Israel / Palestine / Arab World
9) Despite the common belief in the West, there is no “centuries long conflict” dating from Biblical times between Jews and the Arab / Muslim world, where Jews, especially during the Ottoman time, generally had a decent, albeit second-class, status.
The conflict today is a direct result of the late 19th and early 20th century Zionist colonization of “Palestine” – which did not previously exist as any sort of separate political / cultural entity apart from the ummah arabbiyah, but was literally constituted as a result of the Zionist colonization.
10) Victory in that confrontation is not – despite Palestinian rhetoric – a result of Zionist / Israeli military superiority – although that aspect has become more pronounced in the post-1967 period – but arises from the superior political unity / social cohesion / economic dynamism / and technological advancement the Zionists / Israelis were able to bring to bear in the nation-building process.
11) Despite the primacy of the Palestinian dispossession in Arab / Muslim political rhetoric, practically speaking, the Palestinians have generally been treated with indifference and contempt by their Arab / Muslim “brothers,” with Jordan being the only Arab country to give them full rights and citizenship – otherwise, they have been either “guest workers” or penned up in miserable refugee camps.
Political Islam – Right Wing “Religion”
12) The dominant initial response to European colonialism and Zionist settlement was Arab nationalism – exemplified at its height by the “victory” of charismatic Egyptian leader Gamal Abdel Nasser in the 1956 Suez war – it was ended by the willingness in the late 1970s by the Arab regimes near Israel to basically accept its legitimate existence.
Today, the most dynamic political force in the Arab / Muslim world today is political Islam – whose core aim, like the Christian right in the US, is to institute a right-wing political agenda over society as a whole by smashing the wall between church / mosque and state.
As might be expected, the Sunni / Shiite split is replicated in the world of political Islam as well.
First to come to victory were the Iranian Shiites, during the revolution of 1979, a shock not just to the US and the West, but also the previously unchallenged Sunni Arab elites in the region, especially those ruling significant numbers of Shiites.
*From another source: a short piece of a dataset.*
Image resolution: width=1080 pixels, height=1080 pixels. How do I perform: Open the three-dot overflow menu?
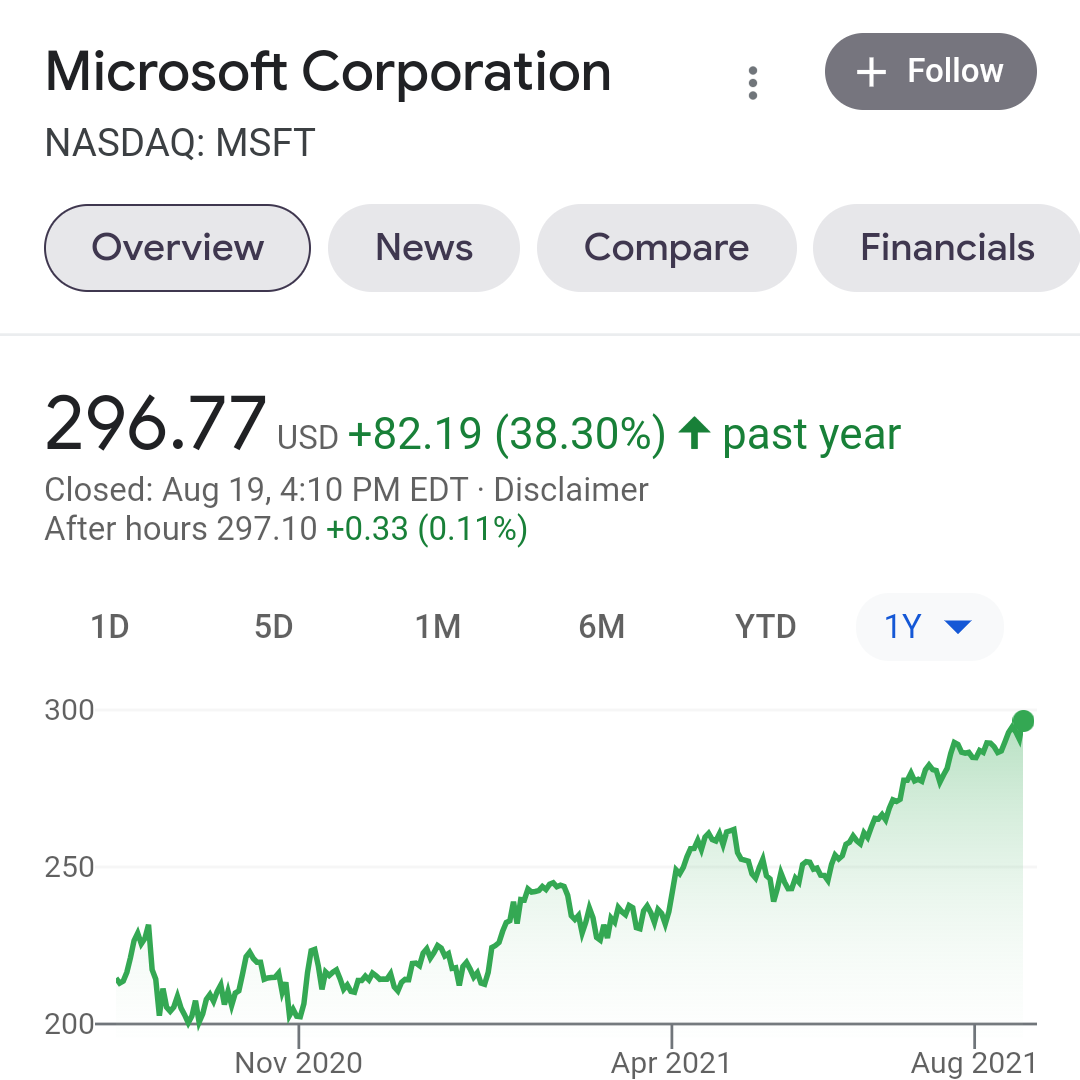(x=752, y=84)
At just about the same time, the incredibly misguided Soviet invasion of Afghanistan in 1979 – like the US debacle in Iraq today – gave a huge boost to Sunni political Islam, whose most dramatic expression to date has been the attacks of September 11, 2001.
Sunni Arab Fear Of “Persian” Shiite Crescent
13) The most powerful expression of the struggle between Sunni and Shiite political Islam today is the fear all over the Sunni world – among religious and secular, elite and the street – of a Middle East transformed by the establishment of the so-called Shiite Crescent:
a geographically unified band anchored in Persian Iran – stretching into neighboring Iraq, the first political Islamic Shiite-ruled Arab state, whose clueless founder is George W Bush –
across a Sunni Syria ruled by the Arab nationalist Assads, a family of Alawites, a tiny Shiite sect, which goes a long way to explain the Syrian / Iran connection –
and then into a democratic / one person – one vote Lebanon dominated by the militant and dynamic Shiite political / military movement Hezbollah.